Met police 'thought de Menezes was Pete Doherty'
None of the officers positively identified their target as Doherty, despite the fact that each of them would probably have arrested him at least twice.
- Jean Charles was not wearing a crap hat.
- Jean Charles did not appear to be travelling in the direction of a court.
- Jean Charles was not carrying a guitar and was never heard spouting awful poetry or tuneless 'songs'.
- Jean Charles was not accompanied by an entourage of spotty teenagers or a dim-witted supermodel.
Sir Ian Blair apologised unreservedly for his force's failure to shoot Doherty and promised that his officers "wouldn't miss next time".
DeadBrain can reveal, by writing it here in this very paragraph, that recommendations contained within the report for improving the rozzers' training methods have already been instigated. Bosses at the police school in Hendon have now hired two full-time Doherty lookalikes in an attempt to make their training more life-like and to give officers a better chance of callously gunning down the right person.
In a never-before-seen-who-the-hell-cares-world exclusive DeadBrain has managed to gain extra-special, intimate, private access to the top-secret police killing house currently being used in north London. "Our recruits now spend several weeks developing anti-addict techniques on our mock-up Doherty range," a head rozzer explained to Deadbrain's reporter whilst having a lovely cup of tea and a nice-looking donut with pink icing and chocolate sprinkles.
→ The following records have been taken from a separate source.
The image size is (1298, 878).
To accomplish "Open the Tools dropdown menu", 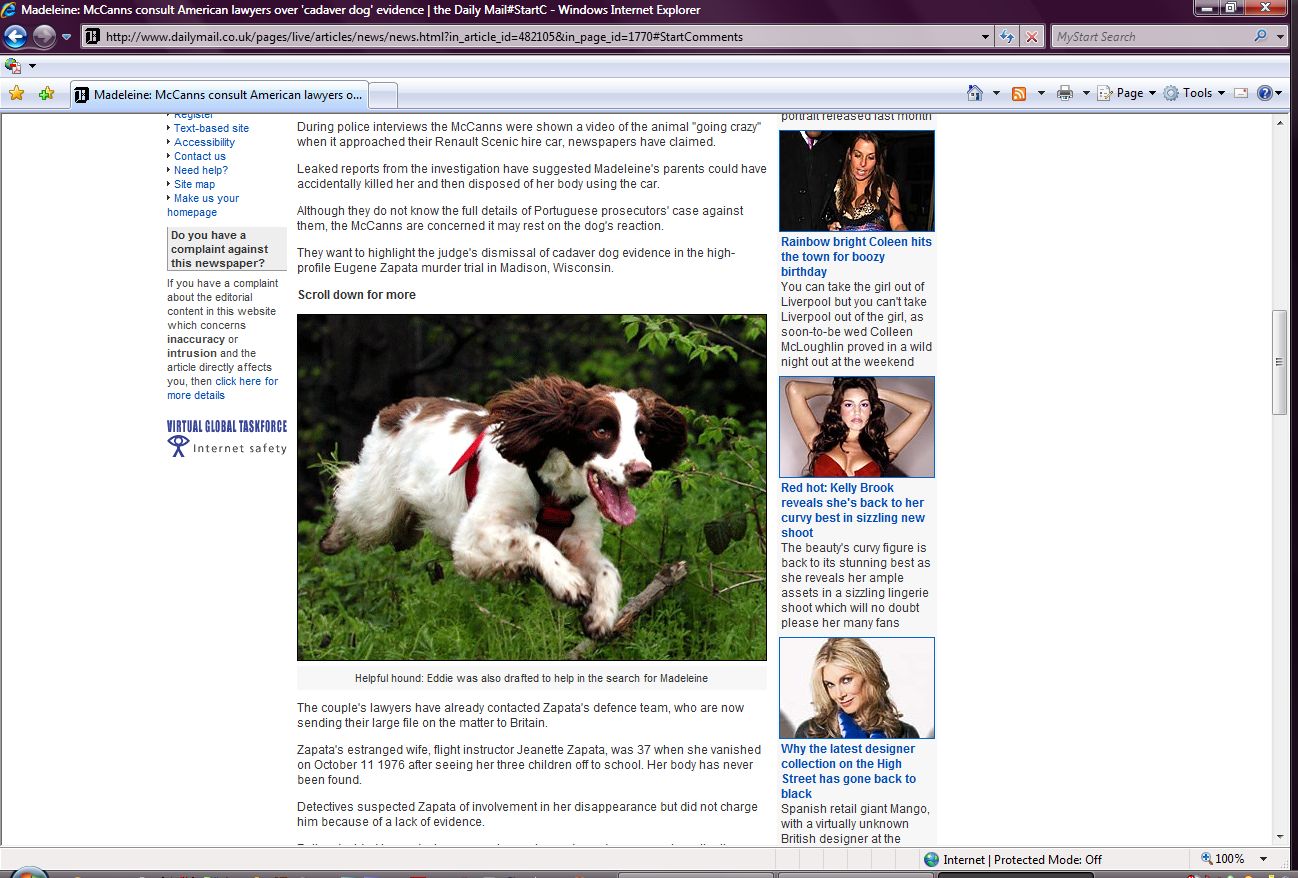I will click(x=1194, y=93).
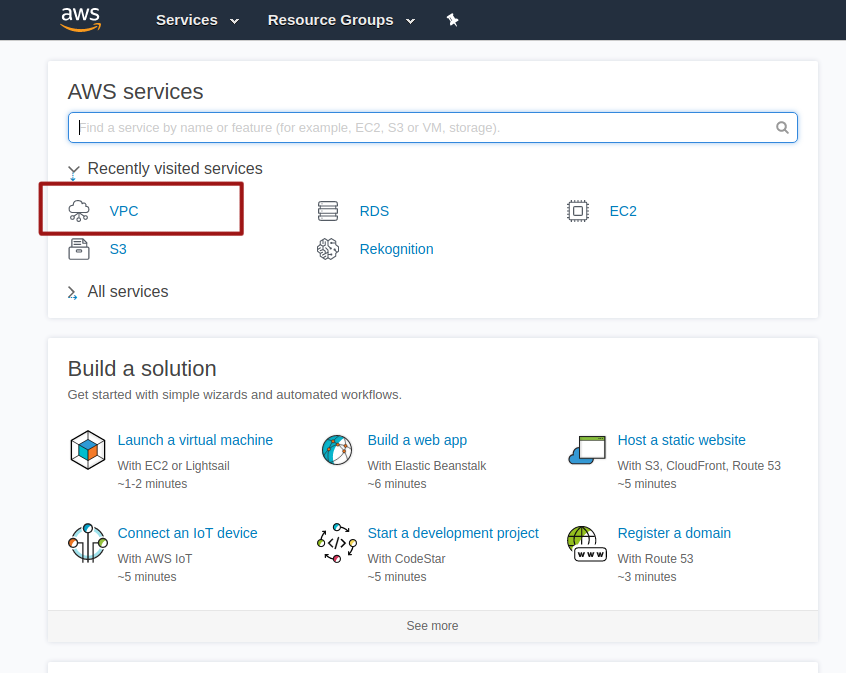Screen dimensions: 846x673
Task: Expand the All services section
Action: (x=73, y=292)
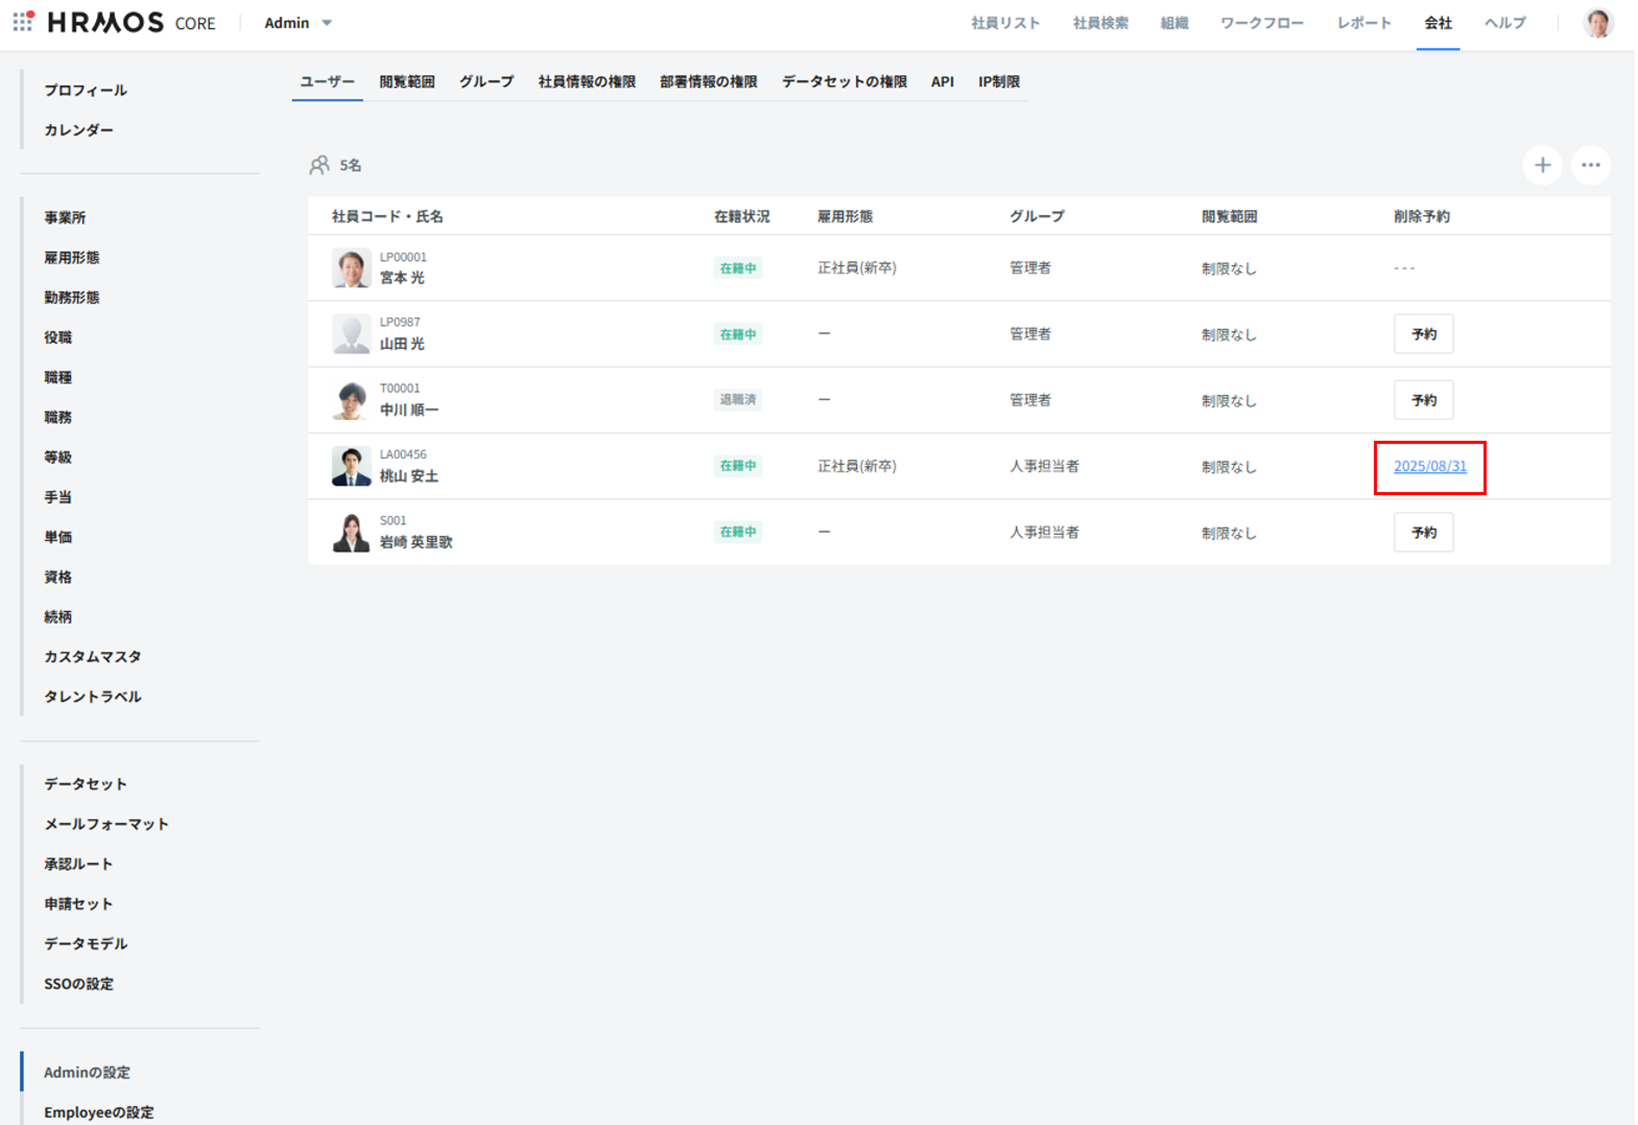
Task: Click the plus icon to add user
Action: tap(1542, 165)
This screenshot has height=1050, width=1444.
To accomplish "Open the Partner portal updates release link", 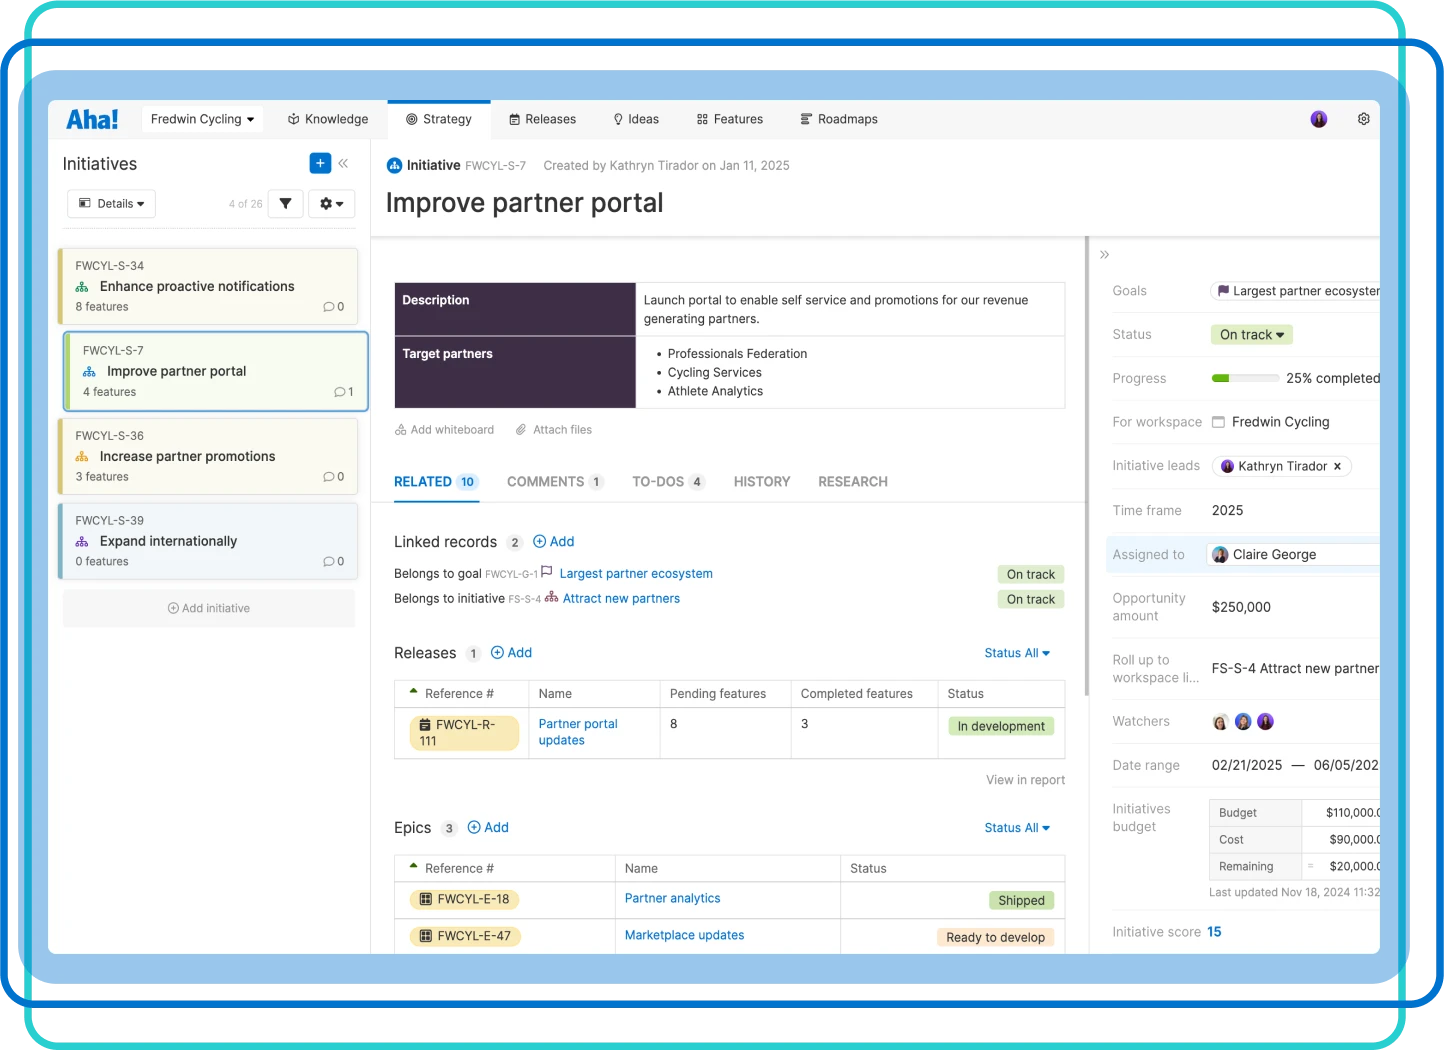I will tap(577, 732).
"It's basically a run-down building made to resemble a crack den. In fact I think it used to be the local hospital. No, sorry - it IS the local hospital. Yeah, so anyway our trainees undergo rigorous exercises (in between donut-eating competitions), learning how to arrest and charge Doherty for possession. Then they learn how to protect him outside the court once the judge has fallen for his lies and let him go again. It's all very realistic - our lookalike is even tone deaf but thankfully we've all been issued with ear defenders."
"If it proves successful and we haven't spent all our money on donuts we're hoping to hire lookalikes for Amy Winehouse and her husband too," he added.
In other showbiz news:
Paris Hilton did something today, as did the Spice Dolls, The Pussycat Girls, The Arctic Chiefs and the Kaiser Monkeys. Lilly Allen called someone a slag, Naomi Campbell didn't hit anyone, James Blunt is still awful, Posh broke a nail, Becks broke a toenail and Jordan had her third baby of the week. Madonna adopted another African child, Angelina got annoyed and stole the African child from Madonna, Madonna hit Angelina and Guy Ritchie filmed the whole thing and called it "Snatch 2". Bruce Forsyth didn't die, Amy Winehouse's hair was harvested and made several jars of honey and Prince Harry most definitely didn't shoot a delicious, plump-breasted pigeon, despite his army training.
It will either be warm or cold, wet or dry or maybe a mixture of all four.
The dollar went down on the pound and then played FTSE with the Euro.